(PROVIDED INFORMATION)

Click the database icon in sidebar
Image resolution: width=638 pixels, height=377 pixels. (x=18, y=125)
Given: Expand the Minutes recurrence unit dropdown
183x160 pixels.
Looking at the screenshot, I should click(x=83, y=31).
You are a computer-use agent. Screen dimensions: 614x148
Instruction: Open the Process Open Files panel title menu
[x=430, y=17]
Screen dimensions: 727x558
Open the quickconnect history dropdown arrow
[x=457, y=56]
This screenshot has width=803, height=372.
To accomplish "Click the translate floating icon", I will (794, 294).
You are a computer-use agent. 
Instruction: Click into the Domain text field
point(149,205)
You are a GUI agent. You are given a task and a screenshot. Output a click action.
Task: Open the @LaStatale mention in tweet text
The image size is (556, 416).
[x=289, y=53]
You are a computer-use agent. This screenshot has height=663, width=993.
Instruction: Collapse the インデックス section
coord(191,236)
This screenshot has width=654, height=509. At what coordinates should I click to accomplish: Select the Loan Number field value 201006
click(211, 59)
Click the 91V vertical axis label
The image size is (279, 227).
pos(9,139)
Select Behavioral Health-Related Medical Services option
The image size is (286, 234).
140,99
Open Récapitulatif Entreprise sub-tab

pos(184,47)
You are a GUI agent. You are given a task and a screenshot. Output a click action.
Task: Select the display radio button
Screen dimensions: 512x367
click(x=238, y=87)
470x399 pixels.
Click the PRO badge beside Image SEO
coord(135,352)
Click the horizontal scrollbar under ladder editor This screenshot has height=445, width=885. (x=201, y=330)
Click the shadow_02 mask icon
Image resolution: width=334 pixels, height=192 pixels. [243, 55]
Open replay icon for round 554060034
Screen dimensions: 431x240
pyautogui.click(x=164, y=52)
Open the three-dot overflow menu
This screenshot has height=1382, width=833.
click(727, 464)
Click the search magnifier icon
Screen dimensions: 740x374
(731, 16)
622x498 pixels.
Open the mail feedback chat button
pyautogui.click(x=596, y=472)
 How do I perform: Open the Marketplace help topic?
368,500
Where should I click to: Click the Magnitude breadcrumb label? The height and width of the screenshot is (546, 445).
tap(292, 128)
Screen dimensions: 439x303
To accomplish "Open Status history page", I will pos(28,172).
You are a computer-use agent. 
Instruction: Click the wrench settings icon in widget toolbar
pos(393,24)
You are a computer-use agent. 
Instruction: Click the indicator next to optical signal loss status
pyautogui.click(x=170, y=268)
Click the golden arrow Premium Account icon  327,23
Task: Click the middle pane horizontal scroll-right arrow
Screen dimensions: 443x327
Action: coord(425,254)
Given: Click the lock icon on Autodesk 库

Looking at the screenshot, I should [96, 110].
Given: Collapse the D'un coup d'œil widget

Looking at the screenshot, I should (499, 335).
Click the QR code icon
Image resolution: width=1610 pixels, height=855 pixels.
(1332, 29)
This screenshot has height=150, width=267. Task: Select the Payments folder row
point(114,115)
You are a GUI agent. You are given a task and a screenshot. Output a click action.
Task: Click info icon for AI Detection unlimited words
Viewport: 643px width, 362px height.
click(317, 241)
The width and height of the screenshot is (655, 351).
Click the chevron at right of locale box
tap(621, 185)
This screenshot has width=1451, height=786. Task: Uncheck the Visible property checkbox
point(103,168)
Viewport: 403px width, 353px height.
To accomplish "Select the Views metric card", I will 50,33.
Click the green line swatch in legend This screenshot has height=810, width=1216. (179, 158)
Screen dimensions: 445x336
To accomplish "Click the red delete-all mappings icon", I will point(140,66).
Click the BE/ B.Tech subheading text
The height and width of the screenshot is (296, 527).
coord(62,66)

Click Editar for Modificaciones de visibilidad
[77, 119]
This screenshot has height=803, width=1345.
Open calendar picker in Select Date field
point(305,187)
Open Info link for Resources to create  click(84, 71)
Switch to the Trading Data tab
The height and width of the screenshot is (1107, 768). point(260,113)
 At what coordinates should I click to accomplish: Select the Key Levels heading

(End PROVIDED INFORMATION)

What you return must match the records exactly, down to the last line.

Click the database icon in sidebar
Image resolution: width=638 pixels, height=377 pixels. (x=18, y=125)
Given: Expand the Minutes recurrence unit dropdown
183x160 pixels.
Looking at the screenshot, I should click(x=83, y=31).
You are a computer-use agent. Screen dimensions: 614x148
Instruction: Open the Process Open Files panel title menu
[x=430, y=17]
Screen dimensions: 727x558
Open the quickconnect history dropdown arrow
[x=457, y=56]
This screenshot has width=803, height=372.
To accomplish "Click the translate floating icon", I will (794, 294).
You are a computer-use agent. 
Instruction: Click into the Domain text field
point(149,205)
You are a GUI agent. You are given a task and a screenshot. Output a click action.
Task: Open the @LaStatale mention in tweet text
The image size is (556, 416).
[x=289, y=53]
You are a computer-use agent. This screenshot has height=663, width=993.
Instruction: Collapse the インデックス section
coord(191,236)
This screenshot has width=654, height=509. At what coordinates should I click to accomplish: Select the Loan Number field value 201006
click(211, 59)
Click the 91V vertical axis label
The image size is (279, 227).
pos(9,139)
Select Behavioral Health-Related Medical Services option
The image size is (286, 234).
140,99
Open Récapitulatif Entreprise sub-tab

pos(184,47)
You are a GUI agent. You are given a task and a screenshot. Output a click action.
Task: Select the display radio button
Screen dimensions: 512x367
click(x=238, y=87)
470x399 pixels.
Click the PRO badge beside Image SEO
coord(135,352)
Click the horizontal scrollbar under ladder editor This screenshot has height=445, width=885. (x=201, y=330)
Click the shadow_02 mask icon
Image resolution: width=334 pixels, height=192 pixels. [243, 55]
Open replay icon for round 554060034
Screen dimensions: 431x240
pyautogui.click(x=164, y=52)
Open the three-dot overflow menu
This screenshot has height=1382, width=833.
click(727, 464)
Click the search magnifier icon
Screen dimensions: 740x374
(731, 16)
622x498 pixels.
Open the mail feedback chat button
pyautogui.click(x=596, y=472)
 How do I perform: Open the Marketplace help topic?
368,500
Where should I click to: Click the Magnitude breadcrumb label? The height and width of the screenshot is (546, 445).
tap(292, 128)
Screen dimensions: 439x303
To accomplish "Open Status history page", I will pos(28,172).
You are a computer-use agent. 
Instruction: Click the wrench settings icon in widget toolbar
pos(393,24)
You are a computer-use agent. 
Instruction: Click the indicator next to optical signal loss status
pyautogui.click(x=170, y=268)
Click the golden arrow Premium Account icon  327,23
Task: Click the middle pane horizontal scroll-right arrow
Screen dimensions: 443x327
Action: coord(425,254)
Given: Click the lock icon on Autodesk 库

Looking at the screenshot, I should [96, 110].
Given: Collapse the D'un coup d'œil widget

Looking at the screenshot, I should (499, 335).
Click the QR code icon
Image resolution: width=1610 pixels, height=855 pixels.
(1332, 29)
This screenshot has height=150, width=267. Task: Select the Payments folder row
point(114,115)
You are a GUI agent. You are given a task and a screenshot. Output a click action.
Task: Click info icon for AI Detection unlimited words
Viewport: 643px width, 362px height.
click(317, 241)
The width and height of the screenshot is (655, 351).
Click the chevron at right of locale box
tap(621, 185)
This screenshot has width=1451, height=786. Task: Uncheck the Visible property checkbox
point(103,168)
Viewport: 403px width, 353px height.
To accomplish "Select the Views metric card", I will 50,33.
Click the green line swatch in legend This screenshot has height=810, width=1216. (179, 158)
Screen dimensions: 445x336
To accomplish "Click the red delete-all mappings icon", I will point(140,66).
Click the BE/ B.Tech subheading text
The height and width of the screenshot is (296, 527).
coord(62,66)

Click Editar for Modificaciones de visibilidad
[77, 119]
This screenshot has height=803, width=1345.
Open calendar picker in Select Date field
point(305,187)
Open Info link for Resources to create  click(84, 71)
Switch to the Trading Data tab
The height and width of the screenshot is (1107, 768). point(260,113)
 At what coordinates should I click to accomplish: Select the Key Levels heading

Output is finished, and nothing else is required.